== Given data ==

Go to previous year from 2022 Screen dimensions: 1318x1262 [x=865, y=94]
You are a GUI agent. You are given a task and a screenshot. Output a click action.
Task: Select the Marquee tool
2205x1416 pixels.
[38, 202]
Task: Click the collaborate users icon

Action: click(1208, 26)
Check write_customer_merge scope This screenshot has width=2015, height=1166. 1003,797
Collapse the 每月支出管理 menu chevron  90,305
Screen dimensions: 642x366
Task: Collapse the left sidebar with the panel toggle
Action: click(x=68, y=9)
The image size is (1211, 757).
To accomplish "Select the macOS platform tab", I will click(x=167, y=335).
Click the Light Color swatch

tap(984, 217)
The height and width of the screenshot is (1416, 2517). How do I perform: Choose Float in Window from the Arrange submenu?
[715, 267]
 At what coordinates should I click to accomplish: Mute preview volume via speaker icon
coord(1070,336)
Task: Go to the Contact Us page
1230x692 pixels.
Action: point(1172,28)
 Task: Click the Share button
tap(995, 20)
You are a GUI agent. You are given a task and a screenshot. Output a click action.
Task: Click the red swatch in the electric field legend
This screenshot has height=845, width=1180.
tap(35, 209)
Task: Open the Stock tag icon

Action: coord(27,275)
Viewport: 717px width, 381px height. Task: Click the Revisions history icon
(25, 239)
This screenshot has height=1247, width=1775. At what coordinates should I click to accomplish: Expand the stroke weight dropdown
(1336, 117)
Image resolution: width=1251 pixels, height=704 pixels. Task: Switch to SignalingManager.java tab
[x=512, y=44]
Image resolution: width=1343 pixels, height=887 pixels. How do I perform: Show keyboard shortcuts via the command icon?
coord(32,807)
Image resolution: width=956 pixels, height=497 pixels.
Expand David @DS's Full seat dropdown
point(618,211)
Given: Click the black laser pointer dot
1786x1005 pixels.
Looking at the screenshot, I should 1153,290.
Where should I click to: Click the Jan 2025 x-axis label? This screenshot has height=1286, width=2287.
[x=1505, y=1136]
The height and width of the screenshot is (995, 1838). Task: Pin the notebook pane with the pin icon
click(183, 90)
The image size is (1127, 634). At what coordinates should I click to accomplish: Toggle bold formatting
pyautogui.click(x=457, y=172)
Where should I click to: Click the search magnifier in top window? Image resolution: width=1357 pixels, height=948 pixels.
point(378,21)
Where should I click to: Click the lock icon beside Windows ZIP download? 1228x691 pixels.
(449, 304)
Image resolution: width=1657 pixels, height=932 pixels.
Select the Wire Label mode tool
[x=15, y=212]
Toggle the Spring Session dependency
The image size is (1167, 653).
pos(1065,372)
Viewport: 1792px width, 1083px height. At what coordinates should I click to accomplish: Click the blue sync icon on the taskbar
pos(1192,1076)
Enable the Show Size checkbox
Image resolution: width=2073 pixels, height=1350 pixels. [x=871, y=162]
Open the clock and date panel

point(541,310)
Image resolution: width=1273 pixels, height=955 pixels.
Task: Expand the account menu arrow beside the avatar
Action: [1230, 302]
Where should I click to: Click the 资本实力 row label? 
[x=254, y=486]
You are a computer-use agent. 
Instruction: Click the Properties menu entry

== The task ==
Nothing but the lines from the one with "Toggle the Spring Session dependency" through the end of the data above should be repeated, each exactly as it stands.

== Solution to this exercise ==
Toggle the Spring Session dependency
The image size is (1167, 653).
pos(1065,372)
Viewport: 1792px width, 1083px height. At what coordinates should I click to accomplish: Click the blue sync icon on the taskbar
pos(1192,1076)
Enable the Show Size checkbox
Image resolution: width=2073 pixels, height=1350 pixels. [x=871, y=162]
Open the clock and date panel

point(541,310)
Image resolution: width=1273 pixels, height=955 pixels.
Task: Expand the account menu arrow beside the avatar
Action: [1230, 302]
Where should I click to: Click the 资本实力 row label? 
[x=254, y=486]
You are a computer-use agent. 
Instruction: Click the Properties menu entry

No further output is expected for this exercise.